• Cardiovascular

    Mayo Clinic performs its first dual mechanical heart pump procedure, giving father of 2 a path to transplant (VIDEO)

Tony Wazwaz was told he had days to live — until an innovative treatment approach at Mayo Clinic brought his heartbeat back into rhythm.

Tony Wazwaz is in his kitchen, cooking for his family. Clipped to his belt, two battery packs hum softly, powering the mechanical pumps inside his chest. One helps move blood to his body. The other to his lungs. Together, they do the work his heart no longer can. He takes his medications, sees his healthcare team regularly, and follows the routines that now keep him alive.

"It isn't easy," Tony says, "but I've never been more grateful."

Not long ago, his doctors in Minneapolis told the 44‑year‑old husband and father of two that no further treatment options remained. After months in and out of the hospital, his condition worsened as both sides of his heart began to fail. Fluid filled his lungs. Swelling spread through his body. Medications and temporary support devices no longer worked.

He was not a candidate for a heart transplant. Doctors told him he had about 10 days to live, and to go home to say goodbye to his family.

"That was the end of the road. There was no more road," Tony says. "But something inside me told me, 'You've got to keep fighting.'"

A new road ahead

Watch: Mayo Clinic performs its first dual mechanical heart pump procedure, giving father of two a path to transplant

Journalists: Broadcast-quality video (2:54) is in the downloads at the end of this post. Please courtesy: "Mayo Clinic News Network." Read the script.

At his mother's urging, he asked for a referral to Mayo Clinic. He made the call, got in the car and they drove to Rochester, Minnesota. He arrived in cardiogenic shock, a life-threatening condition in which the heart can no longer pump enough blood to sustain the body.

Within minutes of reaching the emergency department, his heart stopped.

"I flatlined," he says. "But when I woke up, I was in the ICU at Mayo Clinic, surrounded by a team already working to find a way forward."

Leading that team was Dr. Mauricio Villavicencio, surgical director of Heart and Lung Transplantation and Mechanical Circulatory Support at Mayo Clinic.

Dr. Villavicencio and his team moved quickly to stabilize Tony, ultimately placing him on extracorporeal membrane oxygenation, or ECMO, a form of life support that circulates blood outside the body, allowing the heart and lungs to rest.

"ECMO can keep you alive," Dr. Villavicencio says. "But it doesn't get you out of the ICU. The goal is to find a way to transition to something that allows the patient to recover, leave the hospital and move forward."

For many patients, that path involves a left ventricular assist device, or LVAD, a mechanical pump designed for long-term use that helps the heart move blood through the body. But those devices are designed to support the left side, the heart's main pumping chamber. Durable options to support the right side of the heart are limited. When both sides of the heart are failing, as in Tony's case, there are often no viable treatment options.

ACTIVITY LIST
(a) From the article about Mayo Clinic's first dual mechanical heart pump procedure, reproduce word for word the passage starting with "Watch: Mayo Clinic" and going on through "at Mayo Clinic.".
(b) In the article about Mayo Clinic's dual mechanical heart pump procedure, what is Dr. Mauricio Villavicencio's title at Mayo Clinic?
(c) Resume the article about Tony Wazwaz and Mayo Clinic's dual mechanical heart pump procedure, continuing after its final sentence.

PROVIDED DATA
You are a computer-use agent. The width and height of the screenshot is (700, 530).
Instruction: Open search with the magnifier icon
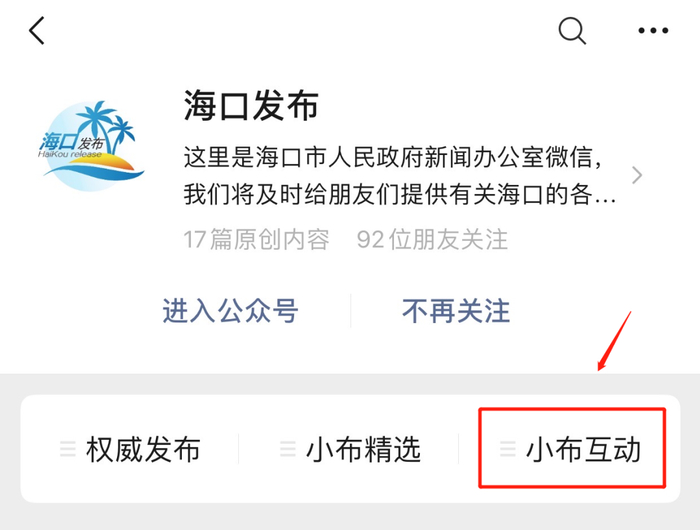tap(572, 31)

ANSWERS BY ITEM
(a)
Watch: Mayo Clinic performs its first dual mechanical heart pump procedure, giving father of two a path to transplant

Journalists: Broadcast-quality video (2:54) is in the downloads at the end of this post. Please courtesy: "Mayo Clinic News Network." Read the script.

At his mother's urging, he asked for a referral to Mayo Clinic. He made the call, got in the car and they drove to Rochester, Minnesota. He arrived in cardiogenic shock, a life-threatening condition in which the heart can no longer pump enough blood to sustain the body.

Within minutes of reaching the emergency department, his heart stopped.

"I flatlined," he says. "But when I woke up, I was in the ICU at Mayo Clinic, surrounded by a team already working to find a way forward."

Leading that team was Dr. Mauricio Villavicencio, surgical director of Heart and Lung Transplantation and Mechanical Circulatory Support at Mayo Clinic.

(b) He is surgical director of Heart and Lung Transplantation and Mechanical Circulatory Support at Mayo Clinic.

(c)
'Sign me up'

Animation of a left ventricular assist device (LVAD), a mechanical pump that helps the circulate blood throughout the body. Getty Images.

Dr. Villavicencio proposed something that had never been done at Mayo Clinic: implanting two durable LVADs, one to support each side of Tony's failing heart. He believed the paired devices could get him off ECMO, out of the ICU and potentially onto a path toward heart transplant eligibility.

Around Tony, a multidisciplinary team of surgeons, cardiologists, intensivists and nurses weighed the risks. They had spent weeks at his bedside, adjusting care and closely tracking his condition.

"Tony pushed the balance to do it," Dr. Villavicencio says. "And that really made it happen."

For Tony, the choice was clear.

"Sign me up," he says. "I knew this was my chance. From the time I arrived, it wasn't just one doctor, it was the whole team around me. They took the time to talk to me and get to know me. I trusted them."

A bridge to the future

Inside the operating room, the challenge was precision. Each pump had to be carefully balanced. Too much support on one side could overwhelm the other. Too little could send his organs into failure. Throughout the procedure, Dr. Villavicencio and the team adjusted the devices until his circulation stabilized.

With both pumps in place, blood flow steadied through his body. In the days that followed, his condition improved, marking a turning point in his recovery. Weeks after the surgery, Tony returned home.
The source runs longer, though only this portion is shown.